Knight was the first MD/PhD degree candidate to graduate from the Pennsylvania State College of Medicine. He completed residencies in surgery and anesthesiology at the Milton S. Hershey Medical Center.

In 1977, Knight joined the faculty in the Department of Anesthesiology at the University of Michigan, where by 1986 he had risen to the rank of professor. In 1992, he was recruited to UB as professor of anesthesiology and microbiology and chair of the Department of Anesthesiology. Knight served in this capacity until 1998, when he resigned to devote more time to research and clinical activities. In 2001, he was named senior vice chair for research in the Department of Anesthesiology.

Knight’s international prominence is largely due to his seminal contributions to the study of various lung injuries and myocardial dynamics. He has been a pioneer in assessing how general anesthetics affect viral replication and was the first to demonstrate that these agents can modify host-antiviral immunity.

In the early 1990s, Knight began investigating lung injury in aspiration pneumonitis. His findings were contrary to the established treatment protocols and led to new ways of thinking about how to treat this uncommon but devastating perioperative complication.

More recently, Knight has become interested in technological aids to the study of inflammatory responses. His laboratory has developed a microarray immunoassay to study cytokine involvement in lung injury.
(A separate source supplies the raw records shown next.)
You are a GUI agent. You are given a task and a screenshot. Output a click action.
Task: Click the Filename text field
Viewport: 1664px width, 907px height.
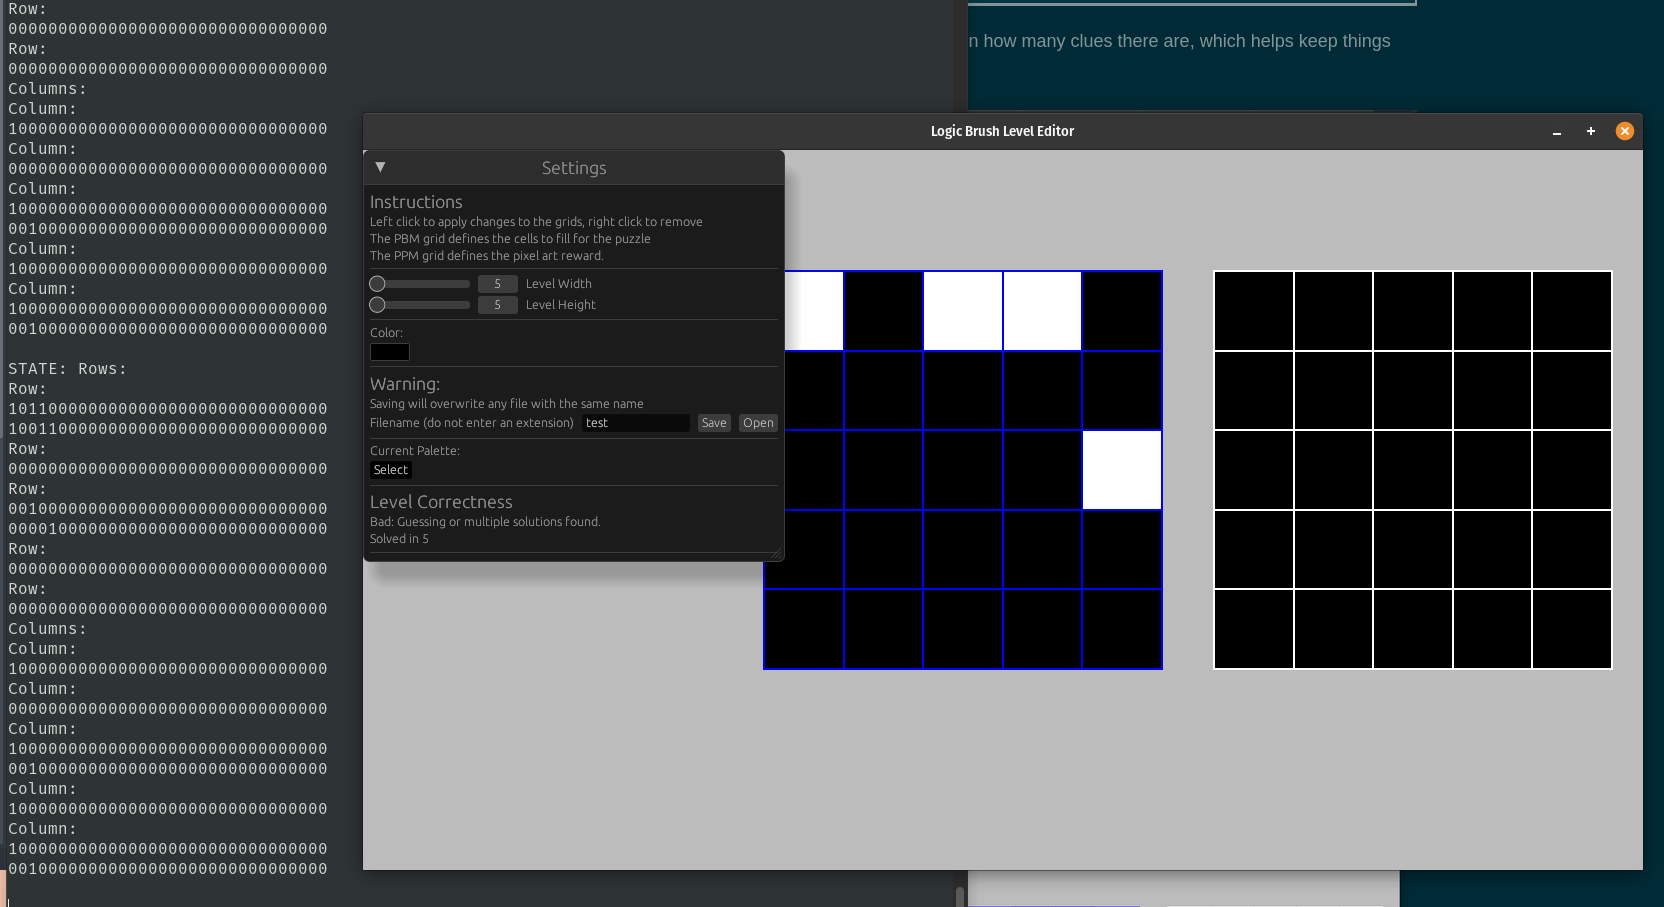pyautogui.click(x=636, y=423)
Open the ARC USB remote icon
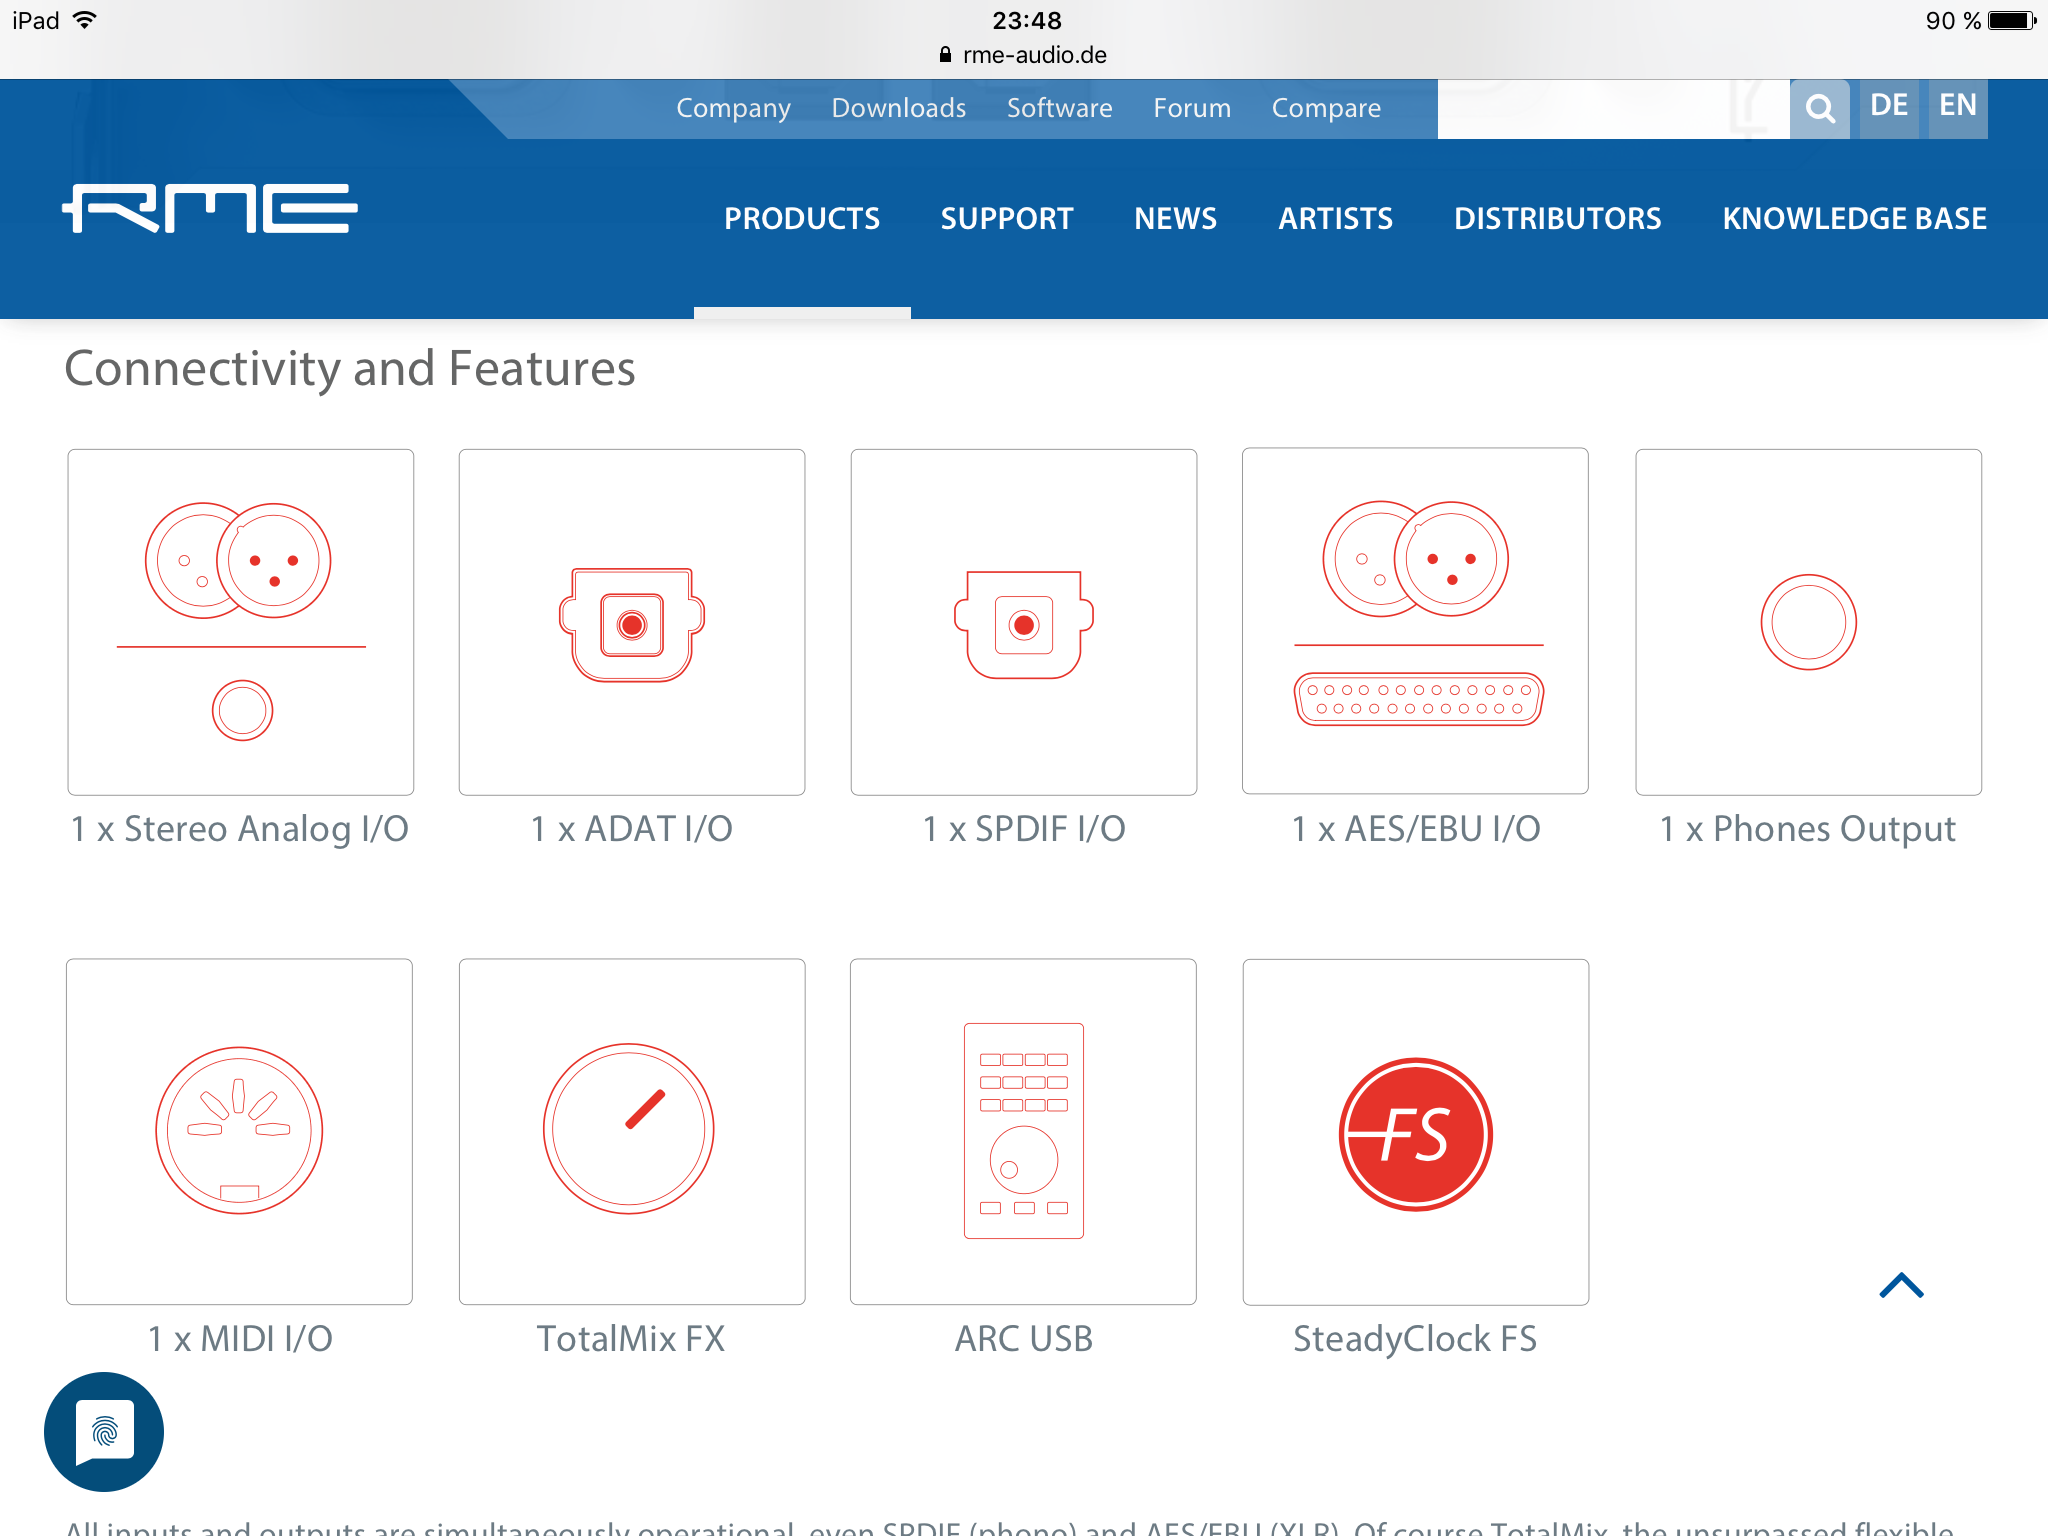The height and width of the screenshot is (1536, 2048). tap(1023, 1131)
Another technological advance that Knight has championed is the use of nanotechnology in treating lung injury and pathogenesis—most importantly, the treatment of viral infection and spread of infection, such as influenza. His current studies are in collaboration with the U.S. Centers for Disease Control and the nanotechnology group in the UB Department of Chemistry.

In 2010, he and his colleagues published a seminal study in the Proceedings of the National Academy of Sciences, where they reported the effectiveness of gold nanorod delivery of agents that inhibit the pandemic H1N1 influenza (swine flu) replication.
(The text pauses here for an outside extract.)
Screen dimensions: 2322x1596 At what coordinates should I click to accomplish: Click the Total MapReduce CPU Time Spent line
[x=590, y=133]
Knight has served as editor of the 7th Edition of Wylie and Churchill-Davidson’s A Practice of Anesthesia, the premier textbook in anesthesiology, and has authored or co-authored book chapters, including a chapter in the highly regarded specialty reference, A Practice of Anesthesia.

His reputation as a physician-scientist has led to his appointment to review committees and panels for the National Institutes of Health, March of Dimes, American Society of Anesthesiologists and American Heart Association, among others.

One of Knight’s foremost professional interests is career mentorship of junior faculty, medical students and fellows. He opens his lab to young clinical faculty members who wish to learn to perform research, and he provides strong advocacy for the recruitment and training of clinical scientists in anesthesiology.